## [Directions for this task]
Please return only the lines from the one holding "March 2026 (43, 255)" through the one holding "True... (1026, 1317)", exactly as they appear in the records below, both ends included.

## [The records]
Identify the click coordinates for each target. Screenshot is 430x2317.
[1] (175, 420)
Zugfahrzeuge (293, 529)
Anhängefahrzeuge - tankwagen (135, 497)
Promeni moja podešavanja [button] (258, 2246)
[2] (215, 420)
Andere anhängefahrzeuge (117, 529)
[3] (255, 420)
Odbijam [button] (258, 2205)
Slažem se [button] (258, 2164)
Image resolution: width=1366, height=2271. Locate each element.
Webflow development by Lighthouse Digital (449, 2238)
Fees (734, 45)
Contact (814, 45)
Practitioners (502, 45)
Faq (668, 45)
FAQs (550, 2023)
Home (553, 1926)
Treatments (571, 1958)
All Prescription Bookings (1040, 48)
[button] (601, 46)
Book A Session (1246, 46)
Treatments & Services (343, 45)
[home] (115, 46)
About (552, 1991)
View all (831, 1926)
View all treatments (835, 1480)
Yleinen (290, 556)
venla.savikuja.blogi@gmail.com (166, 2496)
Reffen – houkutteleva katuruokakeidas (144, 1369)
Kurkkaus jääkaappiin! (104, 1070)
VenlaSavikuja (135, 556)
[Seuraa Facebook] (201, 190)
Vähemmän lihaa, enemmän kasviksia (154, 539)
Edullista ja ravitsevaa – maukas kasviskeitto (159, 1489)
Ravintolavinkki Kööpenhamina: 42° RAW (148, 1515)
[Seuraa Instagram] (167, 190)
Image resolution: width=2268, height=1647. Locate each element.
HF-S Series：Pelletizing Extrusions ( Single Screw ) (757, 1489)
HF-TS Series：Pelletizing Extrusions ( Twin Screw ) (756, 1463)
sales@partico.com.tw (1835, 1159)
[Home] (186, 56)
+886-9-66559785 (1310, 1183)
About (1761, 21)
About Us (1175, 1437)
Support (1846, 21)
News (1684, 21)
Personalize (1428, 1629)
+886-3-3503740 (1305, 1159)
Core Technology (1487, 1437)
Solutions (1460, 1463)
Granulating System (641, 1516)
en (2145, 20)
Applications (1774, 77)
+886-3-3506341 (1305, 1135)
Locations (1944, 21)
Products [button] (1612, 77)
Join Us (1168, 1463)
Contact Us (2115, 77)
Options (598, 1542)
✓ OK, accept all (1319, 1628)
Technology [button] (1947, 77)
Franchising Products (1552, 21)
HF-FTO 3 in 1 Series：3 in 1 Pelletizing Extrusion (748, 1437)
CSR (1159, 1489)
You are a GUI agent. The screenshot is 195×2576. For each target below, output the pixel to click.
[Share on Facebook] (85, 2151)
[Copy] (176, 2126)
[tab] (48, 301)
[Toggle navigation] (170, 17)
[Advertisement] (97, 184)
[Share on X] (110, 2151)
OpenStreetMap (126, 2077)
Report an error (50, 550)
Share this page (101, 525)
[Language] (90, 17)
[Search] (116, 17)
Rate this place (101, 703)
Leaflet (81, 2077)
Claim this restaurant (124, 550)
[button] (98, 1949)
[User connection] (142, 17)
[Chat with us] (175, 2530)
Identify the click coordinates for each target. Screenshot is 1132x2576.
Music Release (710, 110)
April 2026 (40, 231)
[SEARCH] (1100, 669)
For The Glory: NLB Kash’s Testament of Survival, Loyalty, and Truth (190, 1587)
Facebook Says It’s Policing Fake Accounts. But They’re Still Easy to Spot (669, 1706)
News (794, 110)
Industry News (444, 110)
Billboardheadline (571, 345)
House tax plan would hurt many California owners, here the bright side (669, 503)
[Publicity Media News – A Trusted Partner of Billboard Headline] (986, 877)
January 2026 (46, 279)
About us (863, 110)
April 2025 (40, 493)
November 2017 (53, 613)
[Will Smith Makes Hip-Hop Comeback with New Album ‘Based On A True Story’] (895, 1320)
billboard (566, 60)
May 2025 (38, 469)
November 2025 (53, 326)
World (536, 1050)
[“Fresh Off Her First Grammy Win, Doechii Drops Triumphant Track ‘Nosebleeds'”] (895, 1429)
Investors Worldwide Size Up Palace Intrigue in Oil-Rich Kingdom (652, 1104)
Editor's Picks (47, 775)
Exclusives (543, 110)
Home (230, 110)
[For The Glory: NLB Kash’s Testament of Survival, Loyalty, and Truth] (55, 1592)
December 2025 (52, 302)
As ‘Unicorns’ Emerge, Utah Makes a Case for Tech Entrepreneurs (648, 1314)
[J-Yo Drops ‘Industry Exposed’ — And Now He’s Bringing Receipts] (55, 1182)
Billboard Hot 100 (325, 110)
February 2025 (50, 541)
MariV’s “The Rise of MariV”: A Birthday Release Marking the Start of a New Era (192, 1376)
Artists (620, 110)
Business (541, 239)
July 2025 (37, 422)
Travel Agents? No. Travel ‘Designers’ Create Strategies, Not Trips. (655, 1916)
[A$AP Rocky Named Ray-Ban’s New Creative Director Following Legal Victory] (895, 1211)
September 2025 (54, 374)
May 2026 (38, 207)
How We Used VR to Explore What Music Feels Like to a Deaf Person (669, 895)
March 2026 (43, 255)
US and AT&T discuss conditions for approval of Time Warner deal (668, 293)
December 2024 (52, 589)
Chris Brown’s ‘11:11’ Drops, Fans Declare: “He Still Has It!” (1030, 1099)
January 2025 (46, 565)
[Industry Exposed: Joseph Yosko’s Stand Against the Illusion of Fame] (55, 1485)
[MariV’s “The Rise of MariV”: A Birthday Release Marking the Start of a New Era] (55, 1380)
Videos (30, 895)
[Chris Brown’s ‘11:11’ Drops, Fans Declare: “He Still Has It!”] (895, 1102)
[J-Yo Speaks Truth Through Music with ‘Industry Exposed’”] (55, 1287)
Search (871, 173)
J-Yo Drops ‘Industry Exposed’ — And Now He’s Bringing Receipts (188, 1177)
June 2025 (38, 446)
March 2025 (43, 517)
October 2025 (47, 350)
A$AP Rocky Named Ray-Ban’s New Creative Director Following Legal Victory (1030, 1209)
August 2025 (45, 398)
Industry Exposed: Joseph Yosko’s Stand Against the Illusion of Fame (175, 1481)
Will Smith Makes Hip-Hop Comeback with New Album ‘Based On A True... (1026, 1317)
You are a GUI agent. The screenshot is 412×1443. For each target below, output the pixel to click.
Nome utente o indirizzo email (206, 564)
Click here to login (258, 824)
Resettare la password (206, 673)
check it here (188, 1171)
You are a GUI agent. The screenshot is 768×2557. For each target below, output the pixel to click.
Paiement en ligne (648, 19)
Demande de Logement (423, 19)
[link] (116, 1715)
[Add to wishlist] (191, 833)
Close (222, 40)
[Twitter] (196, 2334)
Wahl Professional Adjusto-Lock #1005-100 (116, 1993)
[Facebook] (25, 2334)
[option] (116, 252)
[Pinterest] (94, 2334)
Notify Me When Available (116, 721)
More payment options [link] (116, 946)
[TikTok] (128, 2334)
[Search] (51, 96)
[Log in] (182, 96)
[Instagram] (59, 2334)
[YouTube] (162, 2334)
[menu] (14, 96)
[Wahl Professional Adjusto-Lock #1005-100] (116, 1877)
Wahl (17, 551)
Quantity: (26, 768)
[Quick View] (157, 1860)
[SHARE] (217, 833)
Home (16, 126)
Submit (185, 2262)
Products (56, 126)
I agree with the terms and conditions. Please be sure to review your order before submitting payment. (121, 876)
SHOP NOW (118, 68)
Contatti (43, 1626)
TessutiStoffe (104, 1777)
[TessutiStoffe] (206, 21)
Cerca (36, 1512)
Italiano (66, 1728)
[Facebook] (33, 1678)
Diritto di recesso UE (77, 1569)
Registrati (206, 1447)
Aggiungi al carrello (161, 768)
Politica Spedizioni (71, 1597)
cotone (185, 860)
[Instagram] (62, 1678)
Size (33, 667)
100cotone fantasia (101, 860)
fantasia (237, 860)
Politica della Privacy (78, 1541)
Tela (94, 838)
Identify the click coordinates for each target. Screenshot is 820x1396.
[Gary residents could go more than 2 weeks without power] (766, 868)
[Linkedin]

## [Exercise result]
March 2026 (43, 255)
US and AT&T discuss conditions for approval of Time Warner deal (668, 293)
December 2024 (52, 589)
Chris Brown’s ‘11:11’ Drops, Fans Declare: “He Still Has It!” (1030, 1099)
January 2025 (46, 565)
[Industry Exposed: Joseph Yosko’s Stand Against the Illusion of Fame] (55, 1485)
[MariV’s “The Rise of MariV”: A Birthday Release Marking the Start of a New Era] (55, 1380)
Videos (30, 895)
[Chris Brown’s ‘11:11’ Drops, Fans Declare: “He Still Has It!”] (895, 1102)
[J-Yo Speaks Truth Through Music with ‘Industry Exposed’”] (55, 1287)
Search (871, 173)
J-Yo Drops ‘Industry Exposed’ — And Now He’s Bringing Receipts (188, 1177)
June 2025 (38, 446)
March 2025 (43, 517)
October 2025 (47, 350)
A$AP Rocky Named Ray-Ban’s New Creative Director Following Legal Victory (1030, 1209)
August 2025 (45, 398)
Industry Exposed: Joseph Yosko’s Stand Against the Illusion of Fame (175, 1481)
Will Smith Makes Hip-Hop Comeback with New Album ‘Based On A True... (1026, 1317)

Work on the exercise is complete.